To return to 1775 Boston though, this is what Fenn has to say about the episode:

On November 24, 1775, General Howe granted permission for the residents of Boston to being their own variolations. Simultaneously, as Variola raced through the city, he began ordering selected citizens to leave. Whether the timing was deliberate is not known. Either way the result was the same: Washington now faced a flood tide of castaways who might well infect American lines.
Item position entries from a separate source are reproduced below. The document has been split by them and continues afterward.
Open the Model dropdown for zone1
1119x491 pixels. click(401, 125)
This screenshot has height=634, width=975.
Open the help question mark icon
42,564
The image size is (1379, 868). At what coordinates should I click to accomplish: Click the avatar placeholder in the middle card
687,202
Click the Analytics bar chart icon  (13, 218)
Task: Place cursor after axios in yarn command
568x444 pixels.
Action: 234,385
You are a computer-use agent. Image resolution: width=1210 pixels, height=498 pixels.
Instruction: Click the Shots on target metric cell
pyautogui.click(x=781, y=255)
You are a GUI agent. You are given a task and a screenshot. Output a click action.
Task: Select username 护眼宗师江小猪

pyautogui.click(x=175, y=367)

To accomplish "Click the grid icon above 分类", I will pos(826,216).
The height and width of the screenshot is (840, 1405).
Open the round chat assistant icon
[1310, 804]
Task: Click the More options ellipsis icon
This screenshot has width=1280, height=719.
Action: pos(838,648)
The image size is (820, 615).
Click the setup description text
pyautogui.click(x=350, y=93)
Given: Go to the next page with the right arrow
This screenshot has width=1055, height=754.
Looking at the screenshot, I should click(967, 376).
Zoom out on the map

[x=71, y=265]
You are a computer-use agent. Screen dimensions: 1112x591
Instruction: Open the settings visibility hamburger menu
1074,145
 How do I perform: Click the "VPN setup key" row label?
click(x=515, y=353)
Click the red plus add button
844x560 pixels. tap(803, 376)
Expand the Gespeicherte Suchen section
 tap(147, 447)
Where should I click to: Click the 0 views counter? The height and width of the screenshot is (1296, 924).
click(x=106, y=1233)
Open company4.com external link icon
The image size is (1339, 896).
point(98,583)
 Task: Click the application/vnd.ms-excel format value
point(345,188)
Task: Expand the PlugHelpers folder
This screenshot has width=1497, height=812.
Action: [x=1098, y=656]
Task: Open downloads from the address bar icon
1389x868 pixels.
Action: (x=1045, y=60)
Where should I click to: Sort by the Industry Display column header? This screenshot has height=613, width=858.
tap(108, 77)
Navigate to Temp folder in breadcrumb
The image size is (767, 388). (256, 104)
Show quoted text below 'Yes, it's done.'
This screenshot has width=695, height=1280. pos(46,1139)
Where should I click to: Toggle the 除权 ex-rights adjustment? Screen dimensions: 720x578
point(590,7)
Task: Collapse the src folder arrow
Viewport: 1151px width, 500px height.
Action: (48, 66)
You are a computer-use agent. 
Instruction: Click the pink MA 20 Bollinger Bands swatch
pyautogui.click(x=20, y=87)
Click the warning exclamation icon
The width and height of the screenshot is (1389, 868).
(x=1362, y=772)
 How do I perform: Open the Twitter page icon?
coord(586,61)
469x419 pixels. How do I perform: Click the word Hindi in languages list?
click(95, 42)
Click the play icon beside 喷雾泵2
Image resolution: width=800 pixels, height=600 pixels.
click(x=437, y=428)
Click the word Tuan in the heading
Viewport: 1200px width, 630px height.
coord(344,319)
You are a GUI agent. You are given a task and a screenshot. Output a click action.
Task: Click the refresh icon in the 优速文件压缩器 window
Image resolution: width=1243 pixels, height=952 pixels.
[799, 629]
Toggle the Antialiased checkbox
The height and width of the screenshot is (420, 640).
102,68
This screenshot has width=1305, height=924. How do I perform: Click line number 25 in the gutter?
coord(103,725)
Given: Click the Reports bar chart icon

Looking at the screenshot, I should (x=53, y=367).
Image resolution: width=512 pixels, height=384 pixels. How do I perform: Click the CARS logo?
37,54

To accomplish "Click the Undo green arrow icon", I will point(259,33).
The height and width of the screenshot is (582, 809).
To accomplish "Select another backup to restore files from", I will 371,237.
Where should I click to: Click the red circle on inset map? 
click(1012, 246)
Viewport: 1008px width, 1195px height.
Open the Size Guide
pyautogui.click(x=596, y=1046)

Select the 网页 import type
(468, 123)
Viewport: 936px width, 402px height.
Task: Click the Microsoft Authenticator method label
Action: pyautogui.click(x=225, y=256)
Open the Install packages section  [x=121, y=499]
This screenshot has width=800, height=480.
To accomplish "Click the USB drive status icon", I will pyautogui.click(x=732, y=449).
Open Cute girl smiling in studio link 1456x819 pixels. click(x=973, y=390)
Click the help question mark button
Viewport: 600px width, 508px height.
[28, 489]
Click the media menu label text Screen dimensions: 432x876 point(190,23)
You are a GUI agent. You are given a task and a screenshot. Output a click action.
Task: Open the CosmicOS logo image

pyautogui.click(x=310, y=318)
Important to note here, however, is that the Bostonians' desire to variolate themselves was in response to a smallpox outbreak already present in the city. Note also that Fenn does not actually connect those who were ordered to leave, with those who were variolated, which would be the real proof of an intention to send possibly infectious people out to the American army. This sort of speculation is part and parcel for the possible practice of pox as a bio-weapon in the Revolutionary War. Even Jefferson has something to say on the matter, writing about "La Petit Varole" at the Battle of Quebec, he states:

I have been informed by officers who were on the spot, and whom I believe myself, that this disorder was sent into our army designedly by the commanding officer in Quebec. It answered his purpose effectually.

Jefferson was writing years after the fact, and was not actually in Quebec himself. Bioweapons expert Jonathan Tucker wrote in his 2002 book, Scourge: The Once and Future Threat of Smallpox, that the British commander, Gen Carleton, had (as in Boston) deliberately sent out inoculated persons from Quebec City to the American lines, but cites no source other than Jefferson. Becker (2004) states that Carleton may have "ordered or condoned sending contagious victims of the disease into the enemy lines," but perhaps overstates her case a bit, since the sole primary account that supports this is a 16 year old American soldier, John Joseph Henry, who wrote that:

the small pox, introduced into our cantonments by the indecorous, yet fascinating arts of the enemy, had already begun its ravages

Other accounts merely support the fact that a smallpox epidemic did occur among the American encampment.

The poor evidence for these situations invites speculation and finding one's own preferred interpretation in the evidence. Tucker, for example, cites Fenn as saying infected slaves who defected to the British were sent back to their plantations with the intention of causing further outbreaks. Fenn, however, says only that there were cases where infected slaves were turned away or abandoned by the British forces, rather than risk infection themselves or spare the supplies and effort to care for them. That's its own kind of inhumanity, but it is not a deliberate attempt at weaponizing smallpox patients.

I've said this before in various discussions about smallpox infections and intentionality with regards to European settlers and Native Americans, but it deserves reiterating: smallpox does not need much help in spreading. It was (is) one of the most infectious pathogens known to humanity and an 18th Century Army camp is pretty much an ideal scenario for its spread. Another soldier at Quebec, Caleb Haskell, presciently wrote:

The smallpox ... all around us, and there is great danger of it spreading in the army.

The evidence for these claims rest primarily on interpretations of primary sources without a lot of smoking guns and a great deal of extenuating circumstances. In the case with Boston and the slaves, a smallpox outbreak was already extant prior to any accusations of deliberate attempts to infect the Americans. In the case of both Quebec City and Boston, the sensible approach to an outbreak in the city would be to expel the infected from the city; whether or not that constitutes a deliberate attempt at bio-warfare depends on how you parse the very scant data.